» INPUT DATA:
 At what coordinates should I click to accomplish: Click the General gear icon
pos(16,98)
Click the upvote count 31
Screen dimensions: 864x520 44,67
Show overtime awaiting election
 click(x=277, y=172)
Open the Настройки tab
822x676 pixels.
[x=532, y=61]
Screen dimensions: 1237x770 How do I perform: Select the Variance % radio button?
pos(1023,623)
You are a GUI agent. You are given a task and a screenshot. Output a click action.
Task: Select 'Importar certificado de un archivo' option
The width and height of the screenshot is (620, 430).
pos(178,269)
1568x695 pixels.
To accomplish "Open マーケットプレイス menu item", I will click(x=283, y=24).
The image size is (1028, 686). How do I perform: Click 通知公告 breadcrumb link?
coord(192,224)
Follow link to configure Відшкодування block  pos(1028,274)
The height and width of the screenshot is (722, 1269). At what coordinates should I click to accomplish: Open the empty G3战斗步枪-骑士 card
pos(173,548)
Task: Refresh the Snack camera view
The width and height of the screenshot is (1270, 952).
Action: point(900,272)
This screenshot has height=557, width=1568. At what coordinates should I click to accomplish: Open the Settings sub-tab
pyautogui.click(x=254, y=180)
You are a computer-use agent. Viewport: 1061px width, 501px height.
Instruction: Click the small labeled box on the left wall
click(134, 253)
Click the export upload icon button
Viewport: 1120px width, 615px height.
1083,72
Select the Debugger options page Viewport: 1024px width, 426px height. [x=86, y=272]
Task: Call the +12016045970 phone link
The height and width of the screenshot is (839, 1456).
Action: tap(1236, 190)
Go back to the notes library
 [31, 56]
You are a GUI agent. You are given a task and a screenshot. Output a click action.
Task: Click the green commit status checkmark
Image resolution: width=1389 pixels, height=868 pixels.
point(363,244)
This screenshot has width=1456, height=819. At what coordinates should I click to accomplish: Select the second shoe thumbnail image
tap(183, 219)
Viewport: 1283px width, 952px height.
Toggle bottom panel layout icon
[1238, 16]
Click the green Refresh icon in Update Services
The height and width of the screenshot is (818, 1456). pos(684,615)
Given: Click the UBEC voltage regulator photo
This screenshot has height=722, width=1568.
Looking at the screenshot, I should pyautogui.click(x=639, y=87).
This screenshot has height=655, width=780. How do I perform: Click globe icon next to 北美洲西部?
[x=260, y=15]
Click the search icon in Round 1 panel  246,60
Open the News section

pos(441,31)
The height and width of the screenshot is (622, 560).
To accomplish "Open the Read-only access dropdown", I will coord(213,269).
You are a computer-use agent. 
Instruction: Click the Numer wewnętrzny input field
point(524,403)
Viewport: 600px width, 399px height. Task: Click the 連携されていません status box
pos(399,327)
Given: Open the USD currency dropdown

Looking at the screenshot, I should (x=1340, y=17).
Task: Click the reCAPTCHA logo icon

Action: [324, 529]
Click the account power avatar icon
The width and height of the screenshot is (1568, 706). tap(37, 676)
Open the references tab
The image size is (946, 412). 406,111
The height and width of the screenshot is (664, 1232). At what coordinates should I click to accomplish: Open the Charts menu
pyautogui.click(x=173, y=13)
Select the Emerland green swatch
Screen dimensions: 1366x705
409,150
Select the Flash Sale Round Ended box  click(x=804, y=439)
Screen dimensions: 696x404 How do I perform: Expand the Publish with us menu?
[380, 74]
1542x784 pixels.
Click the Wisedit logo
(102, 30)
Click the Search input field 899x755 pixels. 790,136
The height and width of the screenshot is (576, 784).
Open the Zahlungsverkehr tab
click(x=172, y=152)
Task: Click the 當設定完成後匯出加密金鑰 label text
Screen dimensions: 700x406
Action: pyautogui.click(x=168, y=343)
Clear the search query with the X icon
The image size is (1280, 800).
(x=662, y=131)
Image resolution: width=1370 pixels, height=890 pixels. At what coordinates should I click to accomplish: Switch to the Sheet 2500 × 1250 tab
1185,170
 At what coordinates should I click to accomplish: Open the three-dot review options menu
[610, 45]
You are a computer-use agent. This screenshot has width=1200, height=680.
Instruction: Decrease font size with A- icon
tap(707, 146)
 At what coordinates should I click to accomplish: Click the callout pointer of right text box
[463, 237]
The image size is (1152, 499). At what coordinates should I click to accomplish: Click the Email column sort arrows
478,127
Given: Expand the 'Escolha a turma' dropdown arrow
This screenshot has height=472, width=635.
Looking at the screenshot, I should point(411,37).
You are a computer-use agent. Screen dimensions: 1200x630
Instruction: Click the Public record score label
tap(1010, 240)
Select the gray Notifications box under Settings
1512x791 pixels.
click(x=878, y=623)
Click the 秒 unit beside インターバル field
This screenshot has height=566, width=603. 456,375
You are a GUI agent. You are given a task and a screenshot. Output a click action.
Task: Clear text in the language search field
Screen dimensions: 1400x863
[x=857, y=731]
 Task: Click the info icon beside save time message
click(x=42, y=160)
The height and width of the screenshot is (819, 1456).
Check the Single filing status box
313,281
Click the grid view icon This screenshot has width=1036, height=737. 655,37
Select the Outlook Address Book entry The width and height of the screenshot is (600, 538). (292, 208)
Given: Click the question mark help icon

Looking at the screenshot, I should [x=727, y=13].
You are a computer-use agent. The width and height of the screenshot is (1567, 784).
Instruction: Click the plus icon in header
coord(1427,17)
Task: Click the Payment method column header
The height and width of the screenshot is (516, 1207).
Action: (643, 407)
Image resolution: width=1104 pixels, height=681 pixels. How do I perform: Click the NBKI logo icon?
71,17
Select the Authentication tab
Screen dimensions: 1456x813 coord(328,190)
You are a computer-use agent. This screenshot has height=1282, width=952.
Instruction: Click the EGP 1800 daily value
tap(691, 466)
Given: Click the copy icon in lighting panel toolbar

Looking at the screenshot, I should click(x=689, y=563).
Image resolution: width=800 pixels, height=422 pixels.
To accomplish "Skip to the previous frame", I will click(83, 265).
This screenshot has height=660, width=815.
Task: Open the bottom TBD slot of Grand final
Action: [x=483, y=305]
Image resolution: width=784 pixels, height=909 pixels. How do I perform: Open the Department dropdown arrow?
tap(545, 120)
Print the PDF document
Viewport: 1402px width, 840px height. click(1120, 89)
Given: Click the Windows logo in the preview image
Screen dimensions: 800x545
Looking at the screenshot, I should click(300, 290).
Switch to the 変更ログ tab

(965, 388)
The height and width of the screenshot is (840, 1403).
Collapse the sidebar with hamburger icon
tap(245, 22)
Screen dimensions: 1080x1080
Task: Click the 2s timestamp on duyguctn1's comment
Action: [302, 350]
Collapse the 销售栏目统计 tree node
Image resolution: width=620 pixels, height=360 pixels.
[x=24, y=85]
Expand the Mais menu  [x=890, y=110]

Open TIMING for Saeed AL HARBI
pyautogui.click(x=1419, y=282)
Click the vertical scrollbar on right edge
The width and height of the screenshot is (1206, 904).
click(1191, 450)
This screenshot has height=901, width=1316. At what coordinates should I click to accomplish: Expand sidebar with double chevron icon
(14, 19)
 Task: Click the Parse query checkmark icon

» THE TASK: Reproduce the material verbatim, starting at the line containing "has height=1282, width=952." and continuing through its final line.

» OUTPUT:
You are a computer-use agent. This screenshot has height=1282, width=952.
Instruction: Click the EGP 1800 daily value
tap(691, 466)
Given: Click the copy icon in lighting panel toolbar

Looking at the screenshot, I should click(x=689, y=563).
Image resolution: width=800 pixels, height=422 pixels.
To accomplish "Skip to the previous frame", I will click(83, 265).
This screenshot has height=660, width=815.
Task: Open the bottom TBD slot of Grand final
Action: [x=483, y=305]
Image resolution: width=784 pixels, height=909 pixels. How do I perform: Open the Department dropdown arrow?
tap(545, 120)
Print the PDF document
Viewport: 1402px width, 840px height. click(1120, 89)
Given: Click the Windows logo in the preview image
Screen dimensions: 800x545
Looking at the screenshot, I should click(300, 290).
Switch to the 変更ログ tab

(965, 388)
The height and width of the screenshot is (840, 1403).
Collapse the sidebar with hamburger icon
tap(245, 22)
Screen dimensions: 1080x1080
Task: Click the 2s timestamp on duyguctn1's comment
Action: [302, 350]
Collapse the 销售栏目统计 tree node
Image resolution: width=620 pixels, height=360 pixels.
[x=24, y=85]
Expand the Mais menu  [x=890, y=110]

Open TIMING for Saeed AL HARBI
pyautogui.click(x=1419, y=282)
Click the vertical scrollbar on right edge
The width and height of the screenshot is (1206, 904).
click(1191, 450)
This screenshot has height=901, width=1316. At what coordinates should I click to accomplish: Expand sidebar with double chevron icon
(14, 19)
 Task: Click the Parse query checkmark icon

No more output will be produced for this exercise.